From: Oliver Upton <oliver.upton@linux.dev>
To: Marc Zyngier <maz@kernel.org>
Cc: James Morse <james.morse@arm.com>,
Suzuki K Poulose <suzuki.poulose@arm.com>,
kvmarm@lists.linux.dev, Zenghui Yu <yuzenghui@huawei.com>,
linux-arm-kernel@lists.infradead.org,
Sean Christopherson <seanjc@google.com>
Subject: Re: [PATCH v2 1/4] KVM: arm64: Avoid vcpu->mutex v. kvm->lock inversion in CPU_ON
Date: Thu, 23 Mar 2023 19:47:02 +0000 [thread overview]
Message-ID: <ZBystq7XkN1Dt3ox@linux.dev> (raw)
In-Reply-To: <87mt45gfjj.wl-maz@kernel.org>
On Wed, Mar 22, 2023 at 12:02:24PM +0000, Marc Zyngier wrote:
> On Thu, 16 Mar 2023 21:14:09 +0000,
> Oliver Upton <oliver.upton@linux.dev> wrote:
> >
> > KVM/arm64 had the lock ordering backwards on vcpu->mutex and kvm->lock
> > from the very beginning. One such example is the way vCPU resets are
> > handled: the kvm->lock is acquired while handling a guest CPU_ON PSCI
> > call.
> >
> > Add a dedicated lock to serialize writes to kvm_vcpu_arch::mp_state.

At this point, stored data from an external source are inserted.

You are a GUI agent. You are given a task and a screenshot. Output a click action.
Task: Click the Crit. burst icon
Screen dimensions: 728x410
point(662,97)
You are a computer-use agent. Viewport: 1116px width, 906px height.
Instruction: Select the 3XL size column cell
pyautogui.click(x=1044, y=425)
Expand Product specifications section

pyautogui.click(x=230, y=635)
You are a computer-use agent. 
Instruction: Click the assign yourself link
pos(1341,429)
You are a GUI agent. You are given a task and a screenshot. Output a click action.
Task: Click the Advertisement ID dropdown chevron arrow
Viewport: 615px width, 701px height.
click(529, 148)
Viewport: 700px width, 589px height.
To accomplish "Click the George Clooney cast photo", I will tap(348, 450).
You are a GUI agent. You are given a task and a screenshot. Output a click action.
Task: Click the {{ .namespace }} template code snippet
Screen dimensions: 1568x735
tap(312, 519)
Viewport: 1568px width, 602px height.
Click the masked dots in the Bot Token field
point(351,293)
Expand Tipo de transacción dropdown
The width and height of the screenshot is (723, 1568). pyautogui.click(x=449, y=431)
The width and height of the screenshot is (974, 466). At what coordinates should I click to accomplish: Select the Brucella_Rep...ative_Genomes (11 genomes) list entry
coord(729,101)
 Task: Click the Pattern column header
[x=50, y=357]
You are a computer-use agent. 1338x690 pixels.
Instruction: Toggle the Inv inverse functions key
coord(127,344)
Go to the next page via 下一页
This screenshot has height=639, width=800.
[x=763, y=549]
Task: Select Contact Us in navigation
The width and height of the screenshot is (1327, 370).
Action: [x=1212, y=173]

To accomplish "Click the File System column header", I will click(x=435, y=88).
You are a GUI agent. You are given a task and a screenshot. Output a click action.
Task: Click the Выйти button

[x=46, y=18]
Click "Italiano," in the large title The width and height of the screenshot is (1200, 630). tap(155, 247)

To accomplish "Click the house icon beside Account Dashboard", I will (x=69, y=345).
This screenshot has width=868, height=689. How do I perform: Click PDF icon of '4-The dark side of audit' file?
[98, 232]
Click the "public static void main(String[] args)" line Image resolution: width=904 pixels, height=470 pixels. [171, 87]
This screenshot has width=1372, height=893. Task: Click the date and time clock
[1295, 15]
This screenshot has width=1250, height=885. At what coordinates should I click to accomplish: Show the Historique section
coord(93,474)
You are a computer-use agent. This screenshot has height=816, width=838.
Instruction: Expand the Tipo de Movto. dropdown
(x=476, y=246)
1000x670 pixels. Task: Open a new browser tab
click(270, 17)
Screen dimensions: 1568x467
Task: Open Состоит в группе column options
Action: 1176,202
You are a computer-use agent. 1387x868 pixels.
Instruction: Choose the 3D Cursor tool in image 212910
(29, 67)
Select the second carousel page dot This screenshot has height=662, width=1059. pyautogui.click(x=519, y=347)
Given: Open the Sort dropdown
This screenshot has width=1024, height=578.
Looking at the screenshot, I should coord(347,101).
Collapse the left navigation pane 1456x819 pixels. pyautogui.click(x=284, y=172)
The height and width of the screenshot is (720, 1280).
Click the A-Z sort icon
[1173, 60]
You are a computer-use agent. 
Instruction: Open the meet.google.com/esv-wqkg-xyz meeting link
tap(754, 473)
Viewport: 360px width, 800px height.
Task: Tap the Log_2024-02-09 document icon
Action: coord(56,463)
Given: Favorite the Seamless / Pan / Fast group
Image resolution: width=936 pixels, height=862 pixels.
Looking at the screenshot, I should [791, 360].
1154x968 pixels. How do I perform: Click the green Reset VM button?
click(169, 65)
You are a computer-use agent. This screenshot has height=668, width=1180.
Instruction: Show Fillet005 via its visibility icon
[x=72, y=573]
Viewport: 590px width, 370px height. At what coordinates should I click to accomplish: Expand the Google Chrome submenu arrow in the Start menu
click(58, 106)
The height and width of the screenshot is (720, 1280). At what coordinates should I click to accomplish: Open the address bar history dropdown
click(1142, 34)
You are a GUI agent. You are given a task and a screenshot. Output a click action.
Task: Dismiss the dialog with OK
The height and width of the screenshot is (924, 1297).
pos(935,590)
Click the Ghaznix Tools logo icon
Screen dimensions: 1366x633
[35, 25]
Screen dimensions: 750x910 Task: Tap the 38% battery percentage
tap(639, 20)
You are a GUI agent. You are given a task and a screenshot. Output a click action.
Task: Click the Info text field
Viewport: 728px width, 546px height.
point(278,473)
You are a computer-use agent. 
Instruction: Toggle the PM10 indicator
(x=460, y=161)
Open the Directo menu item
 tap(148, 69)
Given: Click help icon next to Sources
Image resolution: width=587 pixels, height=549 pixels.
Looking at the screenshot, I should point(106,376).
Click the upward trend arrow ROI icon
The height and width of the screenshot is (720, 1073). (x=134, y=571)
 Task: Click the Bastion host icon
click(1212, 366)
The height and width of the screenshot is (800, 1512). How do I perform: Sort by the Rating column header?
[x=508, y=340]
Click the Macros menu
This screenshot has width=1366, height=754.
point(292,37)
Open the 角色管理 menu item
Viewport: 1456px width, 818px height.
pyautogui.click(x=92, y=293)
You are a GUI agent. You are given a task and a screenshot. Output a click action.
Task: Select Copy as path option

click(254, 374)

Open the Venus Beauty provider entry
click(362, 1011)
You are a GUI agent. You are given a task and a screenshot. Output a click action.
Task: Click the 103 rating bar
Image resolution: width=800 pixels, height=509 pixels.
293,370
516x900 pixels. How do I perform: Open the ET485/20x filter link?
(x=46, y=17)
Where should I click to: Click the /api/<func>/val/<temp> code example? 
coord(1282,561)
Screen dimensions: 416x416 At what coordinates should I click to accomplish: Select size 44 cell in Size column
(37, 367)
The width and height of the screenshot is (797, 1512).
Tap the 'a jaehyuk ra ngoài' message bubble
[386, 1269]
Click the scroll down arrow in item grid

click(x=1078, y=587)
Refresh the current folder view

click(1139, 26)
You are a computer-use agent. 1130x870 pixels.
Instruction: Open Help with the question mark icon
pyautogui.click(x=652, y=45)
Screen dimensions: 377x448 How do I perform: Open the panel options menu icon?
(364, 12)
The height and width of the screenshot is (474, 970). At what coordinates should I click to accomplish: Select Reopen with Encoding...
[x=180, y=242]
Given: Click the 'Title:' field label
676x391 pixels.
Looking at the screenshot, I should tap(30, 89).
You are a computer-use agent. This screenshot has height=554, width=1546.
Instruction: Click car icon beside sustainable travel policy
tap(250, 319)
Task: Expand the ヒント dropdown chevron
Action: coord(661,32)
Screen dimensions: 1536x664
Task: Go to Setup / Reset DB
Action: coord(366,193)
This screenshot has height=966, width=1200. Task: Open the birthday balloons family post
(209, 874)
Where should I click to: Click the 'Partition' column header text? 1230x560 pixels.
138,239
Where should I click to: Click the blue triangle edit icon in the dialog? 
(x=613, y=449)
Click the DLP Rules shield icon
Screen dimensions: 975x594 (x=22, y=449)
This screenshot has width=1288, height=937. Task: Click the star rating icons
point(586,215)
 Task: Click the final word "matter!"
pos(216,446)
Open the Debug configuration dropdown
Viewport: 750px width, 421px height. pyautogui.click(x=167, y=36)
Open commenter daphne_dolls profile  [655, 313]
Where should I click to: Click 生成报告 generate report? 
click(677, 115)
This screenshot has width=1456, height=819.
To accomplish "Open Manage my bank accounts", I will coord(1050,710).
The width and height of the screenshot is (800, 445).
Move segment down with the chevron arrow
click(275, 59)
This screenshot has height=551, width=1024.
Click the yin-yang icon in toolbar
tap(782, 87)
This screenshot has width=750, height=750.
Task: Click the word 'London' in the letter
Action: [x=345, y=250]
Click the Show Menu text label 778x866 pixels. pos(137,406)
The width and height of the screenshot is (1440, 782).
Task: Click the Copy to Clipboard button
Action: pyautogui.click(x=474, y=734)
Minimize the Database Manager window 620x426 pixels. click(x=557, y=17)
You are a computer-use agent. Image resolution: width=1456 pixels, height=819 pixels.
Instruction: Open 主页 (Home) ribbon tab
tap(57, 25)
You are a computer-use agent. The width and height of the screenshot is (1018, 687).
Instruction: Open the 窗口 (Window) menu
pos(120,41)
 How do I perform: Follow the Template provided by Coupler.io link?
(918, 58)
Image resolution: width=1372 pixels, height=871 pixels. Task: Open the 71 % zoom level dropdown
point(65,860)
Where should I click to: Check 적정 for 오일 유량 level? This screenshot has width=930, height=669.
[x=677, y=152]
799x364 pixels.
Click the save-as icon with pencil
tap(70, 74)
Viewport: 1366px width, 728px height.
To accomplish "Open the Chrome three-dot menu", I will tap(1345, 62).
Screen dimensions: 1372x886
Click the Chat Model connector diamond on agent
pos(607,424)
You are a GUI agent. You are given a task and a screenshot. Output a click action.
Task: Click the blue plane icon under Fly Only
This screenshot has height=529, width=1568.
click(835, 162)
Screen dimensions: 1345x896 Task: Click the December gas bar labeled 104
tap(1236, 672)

> > Hold the lock in kvm_psci_vcpu_on() to protect against changes while
> > the reset state is being configured. Ensure that readers read mp_state
> > exactly once. While at it, plug yet another race by taking the
> > mp_state_lock in the KVM_SET_MP_STATE ioctl handler.
> >
> > As changes to MP state are now guarded with a dedicated lock, drop the
> > kvm->lock acquisition from the PSCI CPU_ON path. Similarly, move the
> > reader of reset_state outside of the kvm->lock and insert a barrier to
> > ensure reset_state is read before dropping the pending reset state.
> >
> > While the kvm->lock inversion still exists in kvm_reset_vcpu(), at least
> > now PSCI CPU_ON no longer depends on it for serializing vCPU reset.
> >
> > Signed-off-by: Oliver Upton <oliver.upton@linux.dev>
> > ---
> > arch/arm64/include/asm/kvm_host.h | 1 +
> > arch/arm64/kvm/arm.c | 23 ++++++++++++++++++-----
> > arch/arm64/kvm/psci.c | 19 ++++++++++---------
> > arch/arm64/kvm/reset.c | 10 ++++++----
> > 4 files changed, 35 insertions(+), 18 deletions(-)
> >
> > diff --git a/arch/arm64/include/asm/kvm_host.h b/arch/arm64/include/asm/kvm_host.h
> > index bcd774d74f34..917586237a4d 100644
> > --- a/arch/arm64/include/asm/kvm_host.h
> > +++ b/arch/arm64/include/asm/kvm_host.h
> > @@ -522,6 +522,7 @@ struct kvm_vcpu_arch {
> >
> > /* vcpu power state */
> > struct kvm_mp_state mp_state;
> > + spinlock_t mp_state_lock;
> >
> > /* Cache some mmu pages needed inside spinlock regions */
> > struct kvm_mmu_memory_cache mmu_page_cache;
> > diff --git a/arch/arm64/kvm/arm.c b/arch/arm64/kvm/arm.c
> > index 3bd732eaf087..731a78f85915 100644
> > --- a/arch/arm64/kvm/arm.c
> > +++ b/arch/arm64/kvm/arm.c
> > @@ -326,6 +326,8 @@ int kvm_arch_vcpu_create(struct kvm_vcpu *vcpu)
> > {
> > int err;
> >
> > + spin_lock_init(&vcpu->arch.mp_state_lock);
> > +
> > /* Force users to call KVM_ARM_VCPU_INIT */
> > vcpu->arch.target = -1;
> > bitmap_zero(vcpu->arch.features, KVM_VCPU_MAX_FEATURES);
> > @@ -443,16 +445,23 @@ void kvm_arch_vcpu_put(struct kvm_vcpu *vcpu)
> > vcpu->cpu = -1;
> > }
> >
> > -void kvm_arm_vcpu_power_off(struct kvm_vcpu *vcpu)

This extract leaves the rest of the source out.